Fin dai suoi primi passi nella storia, il cristianesimo è un fenomeno sociale dove –proprio in forza di quell’unità potente che viene donata dallo Spirito e viene prima delle differenze – le differenze rimangono, ma esse non costituiscono fattore di opposizione frontale, bensì la varietà di una comune ricchezza. Particolarità e universalità sono due dimensioni intimamente connesse. La Chiesa è una sola, ma in essa – come membri di un sol corpo – barbari e greci, schiavi e liberi,uomini e donne, si nutrono dell’unico Pane Eucaristico, che rende i molti una cosa sola (cfr. 1 Cor 10,17); e praticano una reale fraternità, "secondo il bisogno di ciascuno" (At 2,45; cfr. At 4,24s; 2 Cor 8s; Lettera di Paolo a Filemone). La Chiesa nata nel Cenacolo è unica, ma emerge nei posti più particolari, in comunità dilagate a macchia d’olio, nel giro di poche generazioni, in tutto il mondo allora conosciuto (ecuméne): al termine della Lettera ai Romani, Paolo scriverà: "Salutate Prisca e Aquila.; ad essi non io soltanto sono grato, ma tutte le Chiese dei Gentili;salutate anche la comunità che si riunisce nella loro casa” (cfr. Rm 16, 3-5).

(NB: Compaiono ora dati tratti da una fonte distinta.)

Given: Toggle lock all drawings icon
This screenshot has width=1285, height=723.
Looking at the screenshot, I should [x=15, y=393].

Tale comunità – insieme unica e particolare – fin dai primi decenni avverte come fondamentale il riferimento ad una guida visibile (quella invisibile è lo Spirito Santo), la guida della Chiesa di Roma, il successore di Pietro: a lui si riferiscono anche i vescovi, successori degli altri Apostoli, come a "colui che presiede l'universale carità della Chiesa" (s. Ignazio di Antiochia). Al Papa – un pescatore di Galilea o magari liberto o schiavo (quindi allora ritenuto cosa insignificante) – prestano obbedienza di fede anche dei patrizi romani, tra i quali senz’altro già nei primi 50 anni si contano dei cristiani.

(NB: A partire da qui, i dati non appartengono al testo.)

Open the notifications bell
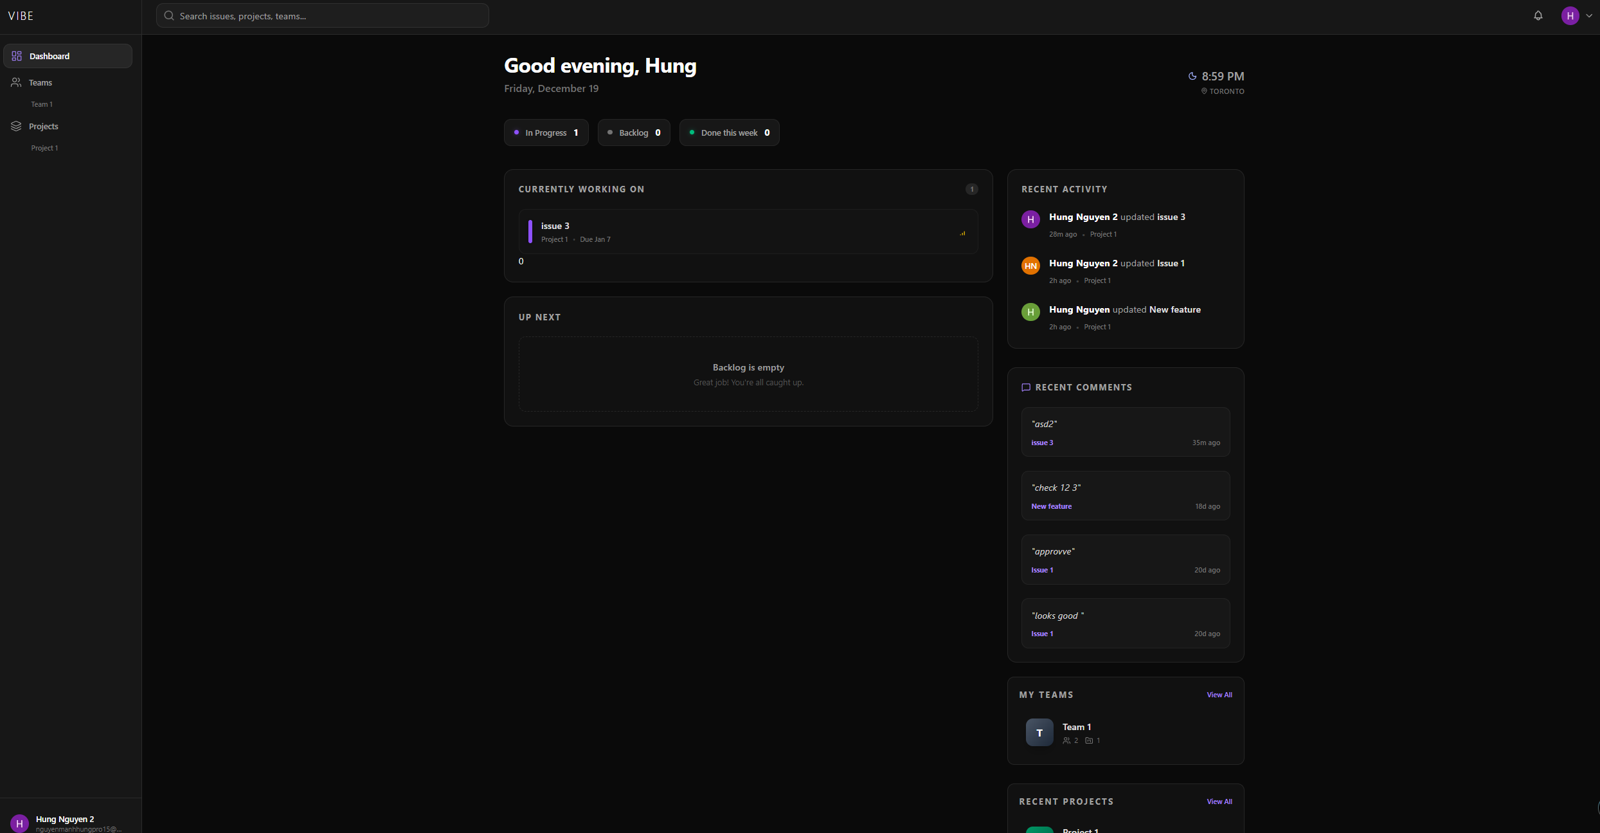 [x=1538, y=15]
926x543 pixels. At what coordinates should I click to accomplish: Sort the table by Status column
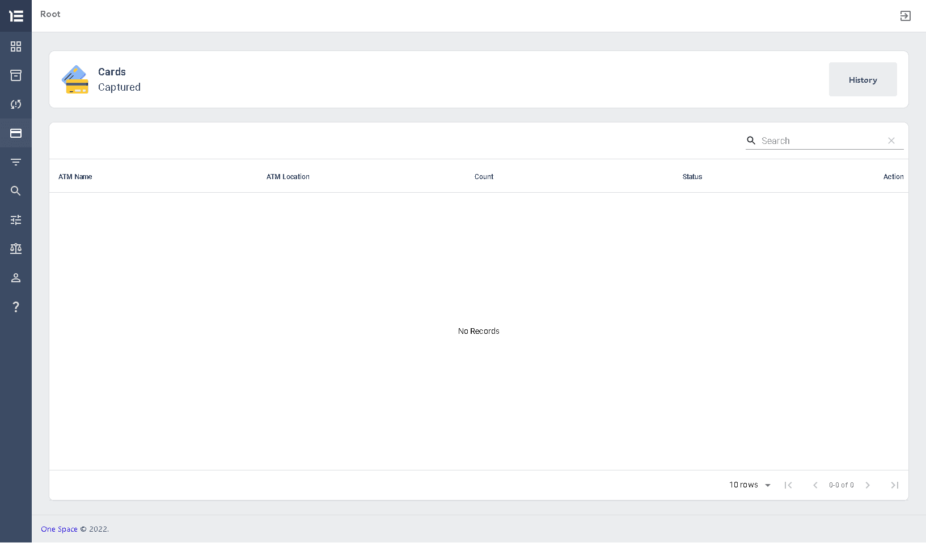[692, 176]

Noi, oggi non riusciamo a renderci conto quale novità rappresenti, nel centro della politica e della cultura di allora, la presenza dei "cristiani" (i "santi", i "redenti", i "salvati"). A metà del secondo secolo il vescovo di Cartagine, Cipriano, scriverà: La Chiesa estende i suoi rami in tutta la terra con esuberante fecondità e si espande su vaste regioni. Uno solo però è il principio, una sola la sorgente e una sola la madre feconda e ricca di figli. Nasciamo nel suo grembo, ci nutriamo del suo latte, siamo animati dal suo Spirito. Chi abbandona la Chiesa non raggiungerà mai Cristo, divenendo un forestiero, un profano, un nemico. Non può avere Dio come padre chi non ha la Chiesa come madre.


Condivido questo scritto che dovrebbe essere tenuto presente non solo dalle persone fuori della chiesa,ma anche da quelle entro essa.